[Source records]
= Beginning of Section =

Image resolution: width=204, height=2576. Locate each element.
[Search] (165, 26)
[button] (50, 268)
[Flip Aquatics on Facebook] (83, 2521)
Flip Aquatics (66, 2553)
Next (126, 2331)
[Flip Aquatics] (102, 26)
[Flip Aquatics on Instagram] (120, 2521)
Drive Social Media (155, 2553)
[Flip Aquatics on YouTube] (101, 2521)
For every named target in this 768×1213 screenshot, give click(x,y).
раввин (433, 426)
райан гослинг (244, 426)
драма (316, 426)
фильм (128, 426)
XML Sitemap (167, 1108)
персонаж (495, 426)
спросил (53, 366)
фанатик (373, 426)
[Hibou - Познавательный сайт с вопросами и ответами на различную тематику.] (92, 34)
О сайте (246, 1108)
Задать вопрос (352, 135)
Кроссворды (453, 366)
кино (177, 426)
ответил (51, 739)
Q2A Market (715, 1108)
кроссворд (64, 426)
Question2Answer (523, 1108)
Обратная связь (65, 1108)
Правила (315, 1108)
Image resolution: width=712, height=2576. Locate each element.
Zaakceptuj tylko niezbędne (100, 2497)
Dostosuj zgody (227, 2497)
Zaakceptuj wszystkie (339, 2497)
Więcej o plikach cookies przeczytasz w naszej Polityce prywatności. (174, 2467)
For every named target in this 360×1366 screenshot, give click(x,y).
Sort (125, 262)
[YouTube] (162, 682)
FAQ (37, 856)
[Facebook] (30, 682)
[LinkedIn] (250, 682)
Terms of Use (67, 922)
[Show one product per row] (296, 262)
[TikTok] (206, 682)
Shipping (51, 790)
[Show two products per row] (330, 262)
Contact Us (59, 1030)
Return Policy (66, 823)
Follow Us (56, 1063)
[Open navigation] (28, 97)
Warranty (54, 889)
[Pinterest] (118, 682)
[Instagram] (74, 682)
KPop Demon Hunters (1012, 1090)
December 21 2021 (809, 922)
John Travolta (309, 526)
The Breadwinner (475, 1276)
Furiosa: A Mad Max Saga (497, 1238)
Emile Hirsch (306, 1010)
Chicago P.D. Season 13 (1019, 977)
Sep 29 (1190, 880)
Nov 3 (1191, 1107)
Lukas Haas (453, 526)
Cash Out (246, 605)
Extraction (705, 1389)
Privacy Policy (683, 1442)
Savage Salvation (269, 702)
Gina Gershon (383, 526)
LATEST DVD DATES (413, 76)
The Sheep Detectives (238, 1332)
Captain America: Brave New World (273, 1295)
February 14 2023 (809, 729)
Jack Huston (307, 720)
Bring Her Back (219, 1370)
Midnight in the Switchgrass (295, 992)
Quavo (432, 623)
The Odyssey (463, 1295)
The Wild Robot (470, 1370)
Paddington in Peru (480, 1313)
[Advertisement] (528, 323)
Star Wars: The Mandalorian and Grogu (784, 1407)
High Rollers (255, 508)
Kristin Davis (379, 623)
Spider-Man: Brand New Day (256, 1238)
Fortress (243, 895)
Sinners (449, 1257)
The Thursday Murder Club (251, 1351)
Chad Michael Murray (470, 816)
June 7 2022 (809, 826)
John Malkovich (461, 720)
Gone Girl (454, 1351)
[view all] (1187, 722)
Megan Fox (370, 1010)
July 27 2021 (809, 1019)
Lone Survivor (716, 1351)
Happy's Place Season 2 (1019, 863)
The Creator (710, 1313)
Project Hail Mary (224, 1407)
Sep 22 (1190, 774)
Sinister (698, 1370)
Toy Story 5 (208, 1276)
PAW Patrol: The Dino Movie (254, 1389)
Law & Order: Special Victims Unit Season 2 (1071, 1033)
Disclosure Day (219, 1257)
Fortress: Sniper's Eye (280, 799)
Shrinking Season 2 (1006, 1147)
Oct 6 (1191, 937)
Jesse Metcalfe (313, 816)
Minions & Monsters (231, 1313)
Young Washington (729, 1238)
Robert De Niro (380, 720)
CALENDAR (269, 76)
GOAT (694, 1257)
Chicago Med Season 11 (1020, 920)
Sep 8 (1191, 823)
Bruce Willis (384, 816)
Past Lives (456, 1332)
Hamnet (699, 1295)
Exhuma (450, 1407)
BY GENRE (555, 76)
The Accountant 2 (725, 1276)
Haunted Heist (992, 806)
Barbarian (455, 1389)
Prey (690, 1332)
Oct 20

= End of Section =

● About this task:
Lines from the one containing "Project Hail Mary (224, 1407)" through the last line of the records, both included, are the only ones to print, each exactly as it is.

● Answer to this problem:
Project Hail Mary (224, 1407)
Sep 22 (1190, 774)
Sinister (698, 1370)
Toy Story 5 (208, 1276)
PAW Patrol: The Dino Movie (254, 1389)
Law & Order: Special Victims Unit Season 2 (1071, 1033)
Disclosure Day (219, 1257)
Fortress: Sniper's Eye (280, 799)
Shrinking Season 2 (1006, 1147)
Oct 6 (1191, 937)
Jesse Metcalfe (313, 816)
Minions & Monsters (231, 1313)
Young Washington (729, 1238)
Robert De Niro (380, 720)
CALENDAR (269, 76)
GOAT (694, 1257)
Chicago Med Season 11 (1020, 920)
Sep 8 (1191, 823)
Bruce Willis (384, 816)
Past Lives (456, 1332)
Hamnet (699, 1295)
Exhuma (450, 1407)
BY GENRE (555, 76)
The Accountant 2 (725, 1276)
Haunted Heist (992, 806)
Barbarian (455, 1389)
Prey (690, 1332)
Oct 20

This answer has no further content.